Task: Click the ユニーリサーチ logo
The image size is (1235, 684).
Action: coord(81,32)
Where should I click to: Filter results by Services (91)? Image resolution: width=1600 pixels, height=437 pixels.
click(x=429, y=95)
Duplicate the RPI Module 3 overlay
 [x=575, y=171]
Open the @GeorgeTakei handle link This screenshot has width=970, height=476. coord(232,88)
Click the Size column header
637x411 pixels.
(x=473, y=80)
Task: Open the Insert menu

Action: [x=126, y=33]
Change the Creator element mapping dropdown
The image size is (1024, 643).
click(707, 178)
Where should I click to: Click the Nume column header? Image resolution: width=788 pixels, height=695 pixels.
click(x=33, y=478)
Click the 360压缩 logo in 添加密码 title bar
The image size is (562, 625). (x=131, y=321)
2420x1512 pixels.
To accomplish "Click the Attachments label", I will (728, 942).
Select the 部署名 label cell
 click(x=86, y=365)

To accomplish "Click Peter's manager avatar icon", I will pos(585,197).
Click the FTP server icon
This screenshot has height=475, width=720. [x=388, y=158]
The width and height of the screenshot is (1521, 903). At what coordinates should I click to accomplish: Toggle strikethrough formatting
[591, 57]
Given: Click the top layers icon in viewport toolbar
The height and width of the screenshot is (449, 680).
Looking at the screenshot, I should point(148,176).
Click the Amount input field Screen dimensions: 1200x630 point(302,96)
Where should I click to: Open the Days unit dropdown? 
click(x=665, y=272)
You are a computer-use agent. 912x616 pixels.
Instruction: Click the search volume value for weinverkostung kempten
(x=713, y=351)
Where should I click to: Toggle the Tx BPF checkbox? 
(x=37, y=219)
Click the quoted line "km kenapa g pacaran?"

══════════

■ EXERCISE PROMPT:
Each record must appear again, word for word.

■ RESPONSE:
Task: Click the ユニーリサーチ logo
The image size is (1235, 684).
Action: coord(81,32)
Where should I click to: Filter results by Services (91)? Image resolution: width=1600 pixels, height=437 pixels.
click(x=429, y=95)
Duplicate the RPI Module 3 overlay
 [x=575, y=171]
Open the @GeorgeTakei handle link This screenshot has width=970, height=476. coord(232,88)
Click the Size column header
637x411 pixels.
(x=473, y=80)
Task: Open the Insert menu

Action: [x=126, y=33]
Change the Creator element mapping dropdown
The image size is (1024, 643).
click(707, 178)
Where should I click to: Click the Nume column header? Image resolution: width=788 pixels, height=695 pixels.
click(x=33, y=478)
Click the 360压缩 logo in 添加密码 title bar
The image size is (562, 625). (x=131, y=321)
2420x1512 pixels.
To accomplish "Click the Attachments label", I will (728, 942).
Select the 部署名 label cell
 click(x=86, y=365)

To accomplish "Click Peter's manager avatar icon", I will pos(585,197).
Click the FTP server icon
This screenshot has height=475, width=720. [x=388, y=158]
The width and height of the screenshot is (1521, 903). At what coordinates should I click to accomplish: Toggle strikethrough formatting
[591, 57]
Given: Click the top layers icon in viewport toolbar
The height and width of the screenshot is (449, 680).
Looking at the screenshot, I should point(148,176).
Click the Amount input field Screen dimensions: 1200x630 point(302,96)
Where should I click to: Open the Days unit dropdown? 
click(x=665, y=272)
You are a computer-use agent. 912x616 pixels.
Instruction: Click the search volume value for weinverkostung kempten
(x=713, y=351)
Where should I click to: Toggle the Tx BPF checkbox? 
(x=37, y=219)
Click the quoted line "km kenapa g pacaran?"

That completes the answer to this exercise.